Canicule et transports en commun ne font pas bon ménage. En région parisienne, l'inspection du travail a épinglé la RATP dans un document qui décrit des conditions de travail étouffantes pour les conducteurs de certains bus, avec des températures atteignant 42°C au volant ou 39°C dans les salles de repos.
Une décision qui "ne choque pas" Ahmed Berrahal, délégué FO secrétaire de la CSSCT (Commission Santé, Sécurité et Conditions de Travail). "Ça fait 22 ans que je suis à la RATP et ça fait 22 ans qu'on dénonce les températures", explique-t-il. "C'est très grave, déjà pour les usagers qui payent un Navigo à 100 euros, alors qu'on n'est pas en capacité de leur mettre une climatisation", poursuit-il.

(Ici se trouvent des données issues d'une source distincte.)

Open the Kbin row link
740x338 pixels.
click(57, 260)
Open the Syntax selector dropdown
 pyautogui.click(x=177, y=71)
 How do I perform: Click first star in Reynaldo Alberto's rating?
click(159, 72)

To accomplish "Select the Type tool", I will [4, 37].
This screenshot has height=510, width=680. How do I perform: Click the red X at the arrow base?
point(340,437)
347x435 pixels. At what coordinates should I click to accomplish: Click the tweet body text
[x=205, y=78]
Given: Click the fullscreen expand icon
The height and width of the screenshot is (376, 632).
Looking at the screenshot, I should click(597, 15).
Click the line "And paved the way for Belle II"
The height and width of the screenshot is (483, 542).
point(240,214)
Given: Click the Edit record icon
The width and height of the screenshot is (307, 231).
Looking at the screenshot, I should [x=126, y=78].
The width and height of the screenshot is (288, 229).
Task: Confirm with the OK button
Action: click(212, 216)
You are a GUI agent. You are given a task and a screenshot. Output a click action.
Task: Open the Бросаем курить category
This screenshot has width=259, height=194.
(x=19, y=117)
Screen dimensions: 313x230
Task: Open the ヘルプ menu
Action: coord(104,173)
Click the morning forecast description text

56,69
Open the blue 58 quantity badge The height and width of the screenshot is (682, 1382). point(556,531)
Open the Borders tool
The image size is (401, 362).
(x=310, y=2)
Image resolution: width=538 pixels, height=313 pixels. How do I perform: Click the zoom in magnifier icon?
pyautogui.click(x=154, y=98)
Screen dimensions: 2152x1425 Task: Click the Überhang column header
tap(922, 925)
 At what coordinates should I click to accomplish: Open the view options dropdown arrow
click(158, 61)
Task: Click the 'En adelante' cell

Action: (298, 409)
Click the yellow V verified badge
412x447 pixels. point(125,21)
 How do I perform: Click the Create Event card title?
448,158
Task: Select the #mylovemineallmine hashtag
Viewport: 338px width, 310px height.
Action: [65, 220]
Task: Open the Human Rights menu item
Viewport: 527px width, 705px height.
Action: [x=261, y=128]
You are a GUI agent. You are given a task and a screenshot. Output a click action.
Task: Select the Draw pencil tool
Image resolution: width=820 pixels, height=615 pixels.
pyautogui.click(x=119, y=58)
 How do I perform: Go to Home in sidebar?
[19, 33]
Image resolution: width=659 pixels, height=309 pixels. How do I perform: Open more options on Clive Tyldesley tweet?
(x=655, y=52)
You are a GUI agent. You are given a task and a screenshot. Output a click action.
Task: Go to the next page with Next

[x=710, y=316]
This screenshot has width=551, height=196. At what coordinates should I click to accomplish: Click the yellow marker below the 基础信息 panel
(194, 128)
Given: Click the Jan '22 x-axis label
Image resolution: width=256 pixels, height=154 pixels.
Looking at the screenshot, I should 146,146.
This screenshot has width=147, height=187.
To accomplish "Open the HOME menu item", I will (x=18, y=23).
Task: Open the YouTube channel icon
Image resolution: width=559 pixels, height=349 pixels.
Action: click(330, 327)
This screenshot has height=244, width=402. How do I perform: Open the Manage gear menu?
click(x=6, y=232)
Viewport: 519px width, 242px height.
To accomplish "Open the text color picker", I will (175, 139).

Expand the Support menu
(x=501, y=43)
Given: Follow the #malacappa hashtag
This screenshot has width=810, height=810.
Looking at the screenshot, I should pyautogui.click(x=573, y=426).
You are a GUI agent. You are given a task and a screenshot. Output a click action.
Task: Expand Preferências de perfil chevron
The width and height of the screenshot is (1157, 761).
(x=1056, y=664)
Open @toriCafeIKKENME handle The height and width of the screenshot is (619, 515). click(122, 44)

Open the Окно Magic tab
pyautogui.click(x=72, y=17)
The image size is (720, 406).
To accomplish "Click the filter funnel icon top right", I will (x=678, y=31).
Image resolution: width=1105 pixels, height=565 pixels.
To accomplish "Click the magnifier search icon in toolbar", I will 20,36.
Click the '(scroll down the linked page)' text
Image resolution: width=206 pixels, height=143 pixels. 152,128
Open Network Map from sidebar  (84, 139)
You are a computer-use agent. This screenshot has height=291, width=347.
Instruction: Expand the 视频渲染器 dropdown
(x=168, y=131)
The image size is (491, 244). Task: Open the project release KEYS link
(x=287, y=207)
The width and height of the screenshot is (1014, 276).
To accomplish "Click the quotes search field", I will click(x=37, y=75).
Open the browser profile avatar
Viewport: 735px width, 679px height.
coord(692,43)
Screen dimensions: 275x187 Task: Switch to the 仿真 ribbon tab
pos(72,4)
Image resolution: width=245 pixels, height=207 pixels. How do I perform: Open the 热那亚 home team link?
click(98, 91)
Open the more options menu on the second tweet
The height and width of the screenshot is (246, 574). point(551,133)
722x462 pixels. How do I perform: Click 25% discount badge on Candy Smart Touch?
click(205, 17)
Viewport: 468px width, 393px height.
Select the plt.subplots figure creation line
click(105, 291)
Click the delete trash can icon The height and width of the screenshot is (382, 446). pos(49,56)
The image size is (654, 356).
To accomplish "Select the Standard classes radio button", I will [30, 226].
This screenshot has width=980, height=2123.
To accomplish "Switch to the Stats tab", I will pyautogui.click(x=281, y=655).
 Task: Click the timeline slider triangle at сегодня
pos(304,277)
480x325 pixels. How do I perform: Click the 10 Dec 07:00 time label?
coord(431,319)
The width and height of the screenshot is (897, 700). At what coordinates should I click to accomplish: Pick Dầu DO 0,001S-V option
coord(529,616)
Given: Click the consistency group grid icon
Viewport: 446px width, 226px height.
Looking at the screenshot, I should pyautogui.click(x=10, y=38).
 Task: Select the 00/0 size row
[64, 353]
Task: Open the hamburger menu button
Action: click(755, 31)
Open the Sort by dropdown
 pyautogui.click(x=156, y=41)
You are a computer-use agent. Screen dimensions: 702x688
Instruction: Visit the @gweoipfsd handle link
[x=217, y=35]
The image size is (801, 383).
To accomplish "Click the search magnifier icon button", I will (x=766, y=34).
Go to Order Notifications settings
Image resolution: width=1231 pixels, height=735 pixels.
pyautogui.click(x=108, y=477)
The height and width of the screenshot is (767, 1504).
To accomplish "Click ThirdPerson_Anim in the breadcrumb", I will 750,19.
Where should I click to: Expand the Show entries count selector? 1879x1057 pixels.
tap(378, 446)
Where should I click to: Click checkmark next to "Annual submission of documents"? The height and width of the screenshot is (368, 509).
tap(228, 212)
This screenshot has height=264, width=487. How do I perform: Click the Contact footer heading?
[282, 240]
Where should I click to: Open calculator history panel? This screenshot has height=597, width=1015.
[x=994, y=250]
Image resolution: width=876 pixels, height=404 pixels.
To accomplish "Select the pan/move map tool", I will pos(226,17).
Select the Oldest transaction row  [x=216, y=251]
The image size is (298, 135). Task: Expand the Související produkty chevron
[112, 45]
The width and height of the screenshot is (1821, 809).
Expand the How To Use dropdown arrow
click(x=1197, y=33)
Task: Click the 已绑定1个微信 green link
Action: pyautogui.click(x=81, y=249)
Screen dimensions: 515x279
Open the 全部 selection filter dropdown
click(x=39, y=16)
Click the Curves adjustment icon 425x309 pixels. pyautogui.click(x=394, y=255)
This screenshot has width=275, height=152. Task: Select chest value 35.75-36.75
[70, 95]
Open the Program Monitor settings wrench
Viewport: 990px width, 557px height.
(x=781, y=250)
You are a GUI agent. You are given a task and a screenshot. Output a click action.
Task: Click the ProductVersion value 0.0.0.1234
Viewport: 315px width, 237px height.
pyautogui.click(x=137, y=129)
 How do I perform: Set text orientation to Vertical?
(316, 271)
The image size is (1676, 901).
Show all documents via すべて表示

De plus, il souligne le risque sanitaire qui pèse sur les conducteurs. "C'est dangereux pour le chauffeur de bus qui conduit pendant plus de 7h30 à 8h toute une journée. Il y a un risque d'accident très grave. On a déjà eu un collègue qui est rentré dans un arbre, dans un terminus".
Pas de climatisation dans les espaces de reposSelon le document de l'inspection du travail, la chaleur reste très élevée jusque dans les espaces censés permettre aux conducteurs de récupérer. "Le terminus, c'est l'endroit où le chauffeur doit venir se reposer, prendre un petit verre d'eau pour souffler. On voit bien que même là, la climatisation ne fonctionne pas", poursuit le délégué syndical.